Goal of the exercise
Render this sentence from the passage about spinning in Spanish: "In every dip and spin, I am confident that He will catch me and will never let me go."

*** Opening of Given text ***

So now I’m spinning while my hands up, ( *Wink wink*) laughing because not knowing what you are doing is surprisingly the most secure feeling in the world. In every dip and spin, I am confident that He will catch me and will never let me go.

*** Close of Given text ***
*** Opening of Entries supplied ***

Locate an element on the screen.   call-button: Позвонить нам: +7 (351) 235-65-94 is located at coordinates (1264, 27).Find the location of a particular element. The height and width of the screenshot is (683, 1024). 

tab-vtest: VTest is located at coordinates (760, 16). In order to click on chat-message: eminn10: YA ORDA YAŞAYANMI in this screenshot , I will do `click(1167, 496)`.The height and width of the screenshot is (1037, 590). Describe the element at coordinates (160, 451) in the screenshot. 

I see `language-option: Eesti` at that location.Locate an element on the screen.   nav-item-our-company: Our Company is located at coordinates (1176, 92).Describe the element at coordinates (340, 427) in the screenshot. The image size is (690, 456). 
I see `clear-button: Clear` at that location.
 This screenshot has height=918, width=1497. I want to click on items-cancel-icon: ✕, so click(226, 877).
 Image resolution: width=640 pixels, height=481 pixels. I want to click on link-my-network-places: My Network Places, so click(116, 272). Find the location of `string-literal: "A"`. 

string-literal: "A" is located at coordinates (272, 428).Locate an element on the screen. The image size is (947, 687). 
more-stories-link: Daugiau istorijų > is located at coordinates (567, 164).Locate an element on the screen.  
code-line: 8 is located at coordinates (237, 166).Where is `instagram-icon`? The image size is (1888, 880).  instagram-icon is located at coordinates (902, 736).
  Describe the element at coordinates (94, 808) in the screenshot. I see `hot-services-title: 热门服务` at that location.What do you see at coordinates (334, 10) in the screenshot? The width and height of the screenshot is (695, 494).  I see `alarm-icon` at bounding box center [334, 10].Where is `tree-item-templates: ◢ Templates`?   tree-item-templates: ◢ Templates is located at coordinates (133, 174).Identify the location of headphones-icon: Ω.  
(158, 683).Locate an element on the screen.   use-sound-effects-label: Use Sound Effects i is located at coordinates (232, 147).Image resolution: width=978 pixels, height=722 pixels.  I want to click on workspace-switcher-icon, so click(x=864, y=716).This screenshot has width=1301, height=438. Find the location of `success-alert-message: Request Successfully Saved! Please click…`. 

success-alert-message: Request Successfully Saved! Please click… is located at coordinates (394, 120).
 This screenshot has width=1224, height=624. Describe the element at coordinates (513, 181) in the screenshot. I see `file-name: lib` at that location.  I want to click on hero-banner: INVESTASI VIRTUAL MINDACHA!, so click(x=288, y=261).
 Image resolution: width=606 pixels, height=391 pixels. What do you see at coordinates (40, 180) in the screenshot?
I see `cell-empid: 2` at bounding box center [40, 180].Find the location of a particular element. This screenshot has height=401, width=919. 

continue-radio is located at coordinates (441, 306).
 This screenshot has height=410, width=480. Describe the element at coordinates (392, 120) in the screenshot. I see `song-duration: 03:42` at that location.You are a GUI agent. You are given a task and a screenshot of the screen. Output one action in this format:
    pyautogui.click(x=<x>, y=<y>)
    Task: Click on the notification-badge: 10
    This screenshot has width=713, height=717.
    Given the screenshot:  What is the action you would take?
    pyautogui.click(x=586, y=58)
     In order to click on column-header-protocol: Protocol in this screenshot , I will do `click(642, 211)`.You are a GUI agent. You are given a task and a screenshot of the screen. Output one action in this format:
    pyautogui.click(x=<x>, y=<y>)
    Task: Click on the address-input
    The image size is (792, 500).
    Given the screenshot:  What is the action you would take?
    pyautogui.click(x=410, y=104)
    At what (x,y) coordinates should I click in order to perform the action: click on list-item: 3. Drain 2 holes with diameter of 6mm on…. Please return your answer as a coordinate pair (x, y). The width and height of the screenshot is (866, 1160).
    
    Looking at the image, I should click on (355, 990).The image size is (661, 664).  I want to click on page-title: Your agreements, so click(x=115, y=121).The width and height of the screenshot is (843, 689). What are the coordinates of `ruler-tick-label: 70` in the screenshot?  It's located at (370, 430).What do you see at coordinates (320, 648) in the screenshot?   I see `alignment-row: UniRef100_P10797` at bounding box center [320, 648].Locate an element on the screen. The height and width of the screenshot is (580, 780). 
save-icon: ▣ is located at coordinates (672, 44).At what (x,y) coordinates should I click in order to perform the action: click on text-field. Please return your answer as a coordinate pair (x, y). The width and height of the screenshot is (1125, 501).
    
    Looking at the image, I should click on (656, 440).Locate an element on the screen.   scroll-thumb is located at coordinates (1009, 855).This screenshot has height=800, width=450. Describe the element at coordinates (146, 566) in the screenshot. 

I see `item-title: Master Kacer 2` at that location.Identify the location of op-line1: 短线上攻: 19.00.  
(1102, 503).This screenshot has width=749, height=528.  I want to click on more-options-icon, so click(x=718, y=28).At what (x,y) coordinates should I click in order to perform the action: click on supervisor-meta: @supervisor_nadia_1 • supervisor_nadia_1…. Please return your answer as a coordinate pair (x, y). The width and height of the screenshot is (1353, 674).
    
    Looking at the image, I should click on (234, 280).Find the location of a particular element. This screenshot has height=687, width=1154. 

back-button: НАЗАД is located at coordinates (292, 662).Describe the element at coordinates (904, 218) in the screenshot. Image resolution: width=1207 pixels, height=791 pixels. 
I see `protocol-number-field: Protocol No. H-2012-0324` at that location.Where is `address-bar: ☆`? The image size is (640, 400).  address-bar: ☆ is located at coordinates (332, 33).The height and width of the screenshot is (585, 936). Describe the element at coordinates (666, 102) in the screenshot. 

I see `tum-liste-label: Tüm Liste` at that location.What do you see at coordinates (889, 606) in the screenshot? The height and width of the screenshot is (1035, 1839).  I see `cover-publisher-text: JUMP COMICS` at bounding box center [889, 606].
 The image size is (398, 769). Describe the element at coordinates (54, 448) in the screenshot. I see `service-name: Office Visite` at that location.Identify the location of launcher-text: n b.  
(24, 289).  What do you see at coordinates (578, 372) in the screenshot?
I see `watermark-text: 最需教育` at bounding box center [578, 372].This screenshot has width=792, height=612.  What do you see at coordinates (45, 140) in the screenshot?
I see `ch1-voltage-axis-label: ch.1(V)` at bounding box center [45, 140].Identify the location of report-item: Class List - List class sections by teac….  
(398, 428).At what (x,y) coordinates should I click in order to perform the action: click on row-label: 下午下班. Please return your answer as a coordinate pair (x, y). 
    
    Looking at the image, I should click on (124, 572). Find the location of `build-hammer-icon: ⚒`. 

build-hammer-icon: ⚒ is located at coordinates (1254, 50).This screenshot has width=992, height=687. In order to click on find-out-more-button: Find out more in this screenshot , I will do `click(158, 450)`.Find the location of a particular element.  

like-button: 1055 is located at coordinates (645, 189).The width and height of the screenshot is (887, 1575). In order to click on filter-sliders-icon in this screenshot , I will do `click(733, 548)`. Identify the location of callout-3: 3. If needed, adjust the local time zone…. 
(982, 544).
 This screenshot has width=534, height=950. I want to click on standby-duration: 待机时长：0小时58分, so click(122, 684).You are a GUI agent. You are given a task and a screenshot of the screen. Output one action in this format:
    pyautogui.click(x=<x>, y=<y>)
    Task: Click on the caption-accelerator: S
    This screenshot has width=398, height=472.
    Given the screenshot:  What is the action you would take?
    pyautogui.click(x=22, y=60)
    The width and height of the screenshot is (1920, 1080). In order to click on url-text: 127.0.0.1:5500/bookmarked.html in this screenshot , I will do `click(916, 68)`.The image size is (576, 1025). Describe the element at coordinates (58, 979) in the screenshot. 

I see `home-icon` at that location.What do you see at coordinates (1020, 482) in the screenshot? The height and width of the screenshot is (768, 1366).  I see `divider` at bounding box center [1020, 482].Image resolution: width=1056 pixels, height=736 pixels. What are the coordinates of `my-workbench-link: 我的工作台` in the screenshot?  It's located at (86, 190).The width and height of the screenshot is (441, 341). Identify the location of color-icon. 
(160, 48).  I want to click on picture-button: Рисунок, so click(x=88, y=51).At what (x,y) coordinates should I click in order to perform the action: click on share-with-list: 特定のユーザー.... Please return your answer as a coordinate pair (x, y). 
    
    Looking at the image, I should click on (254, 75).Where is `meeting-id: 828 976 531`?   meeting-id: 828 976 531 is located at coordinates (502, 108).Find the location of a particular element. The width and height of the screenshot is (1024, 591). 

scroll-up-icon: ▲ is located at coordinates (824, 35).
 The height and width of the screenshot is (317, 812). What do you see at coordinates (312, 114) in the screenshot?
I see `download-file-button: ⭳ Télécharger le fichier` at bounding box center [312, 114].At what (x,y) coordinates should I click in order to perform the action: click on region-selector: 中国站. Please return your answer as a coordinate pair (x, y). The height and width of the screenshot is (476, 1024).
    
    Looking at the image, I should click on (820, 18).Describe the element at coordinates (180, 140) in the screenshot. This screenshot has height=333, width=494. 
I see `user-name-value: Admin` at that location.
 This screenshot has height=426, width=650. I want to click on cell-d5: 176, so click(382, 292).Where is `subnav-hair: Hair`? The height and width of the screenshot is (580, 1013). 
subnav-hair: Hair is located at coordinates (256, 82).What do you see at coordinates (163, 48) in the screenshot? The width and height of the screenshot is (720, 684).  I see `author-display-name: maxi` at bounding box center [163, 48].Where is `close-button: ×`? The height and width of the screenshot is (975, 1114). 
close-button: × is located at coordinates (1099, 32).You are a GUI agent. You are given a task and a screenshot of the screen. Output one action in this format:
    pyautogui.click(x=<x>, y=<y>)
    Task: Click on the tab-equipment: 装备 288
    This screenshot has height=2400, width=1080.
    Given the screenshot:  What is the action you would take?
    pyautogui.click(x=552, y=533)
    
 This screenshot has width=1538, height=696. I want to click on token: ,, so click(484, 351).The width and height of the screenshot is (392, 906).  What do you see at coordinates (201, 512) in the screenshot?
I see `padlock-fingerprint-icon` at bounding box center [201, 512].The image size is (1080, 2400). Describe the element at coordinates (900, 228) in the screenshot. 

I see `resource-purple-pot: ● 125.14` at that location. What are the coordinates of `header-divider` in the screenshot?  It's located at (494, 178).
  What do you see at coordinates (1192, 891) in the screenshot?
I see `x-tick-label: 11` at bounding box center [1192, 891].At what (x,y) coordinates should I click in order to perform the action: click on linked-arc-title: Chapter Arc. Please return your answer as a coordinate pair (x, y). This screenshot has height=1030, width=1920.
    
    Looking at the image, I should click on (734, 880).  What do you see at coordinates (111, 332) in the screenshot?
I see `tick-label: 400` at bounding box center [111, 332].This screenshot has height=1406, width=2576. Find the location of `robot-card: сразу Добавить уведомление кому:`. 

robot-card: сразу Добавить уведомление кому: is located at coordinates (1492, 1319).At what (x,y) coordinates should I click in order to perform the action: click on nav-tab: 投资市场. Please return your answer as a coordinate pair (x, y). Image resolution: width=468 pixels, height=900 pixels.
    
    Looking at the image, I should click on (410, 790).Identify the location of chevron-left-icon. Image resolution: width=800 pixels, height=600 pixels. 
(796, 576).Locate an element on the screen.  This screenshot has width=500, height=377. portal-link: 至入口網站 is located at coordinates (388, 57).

*** Close of Entries supplied ***

Completed task
En cada caída y cada giro, tengo la certeza de que Él me atrapará y nunca me soltará.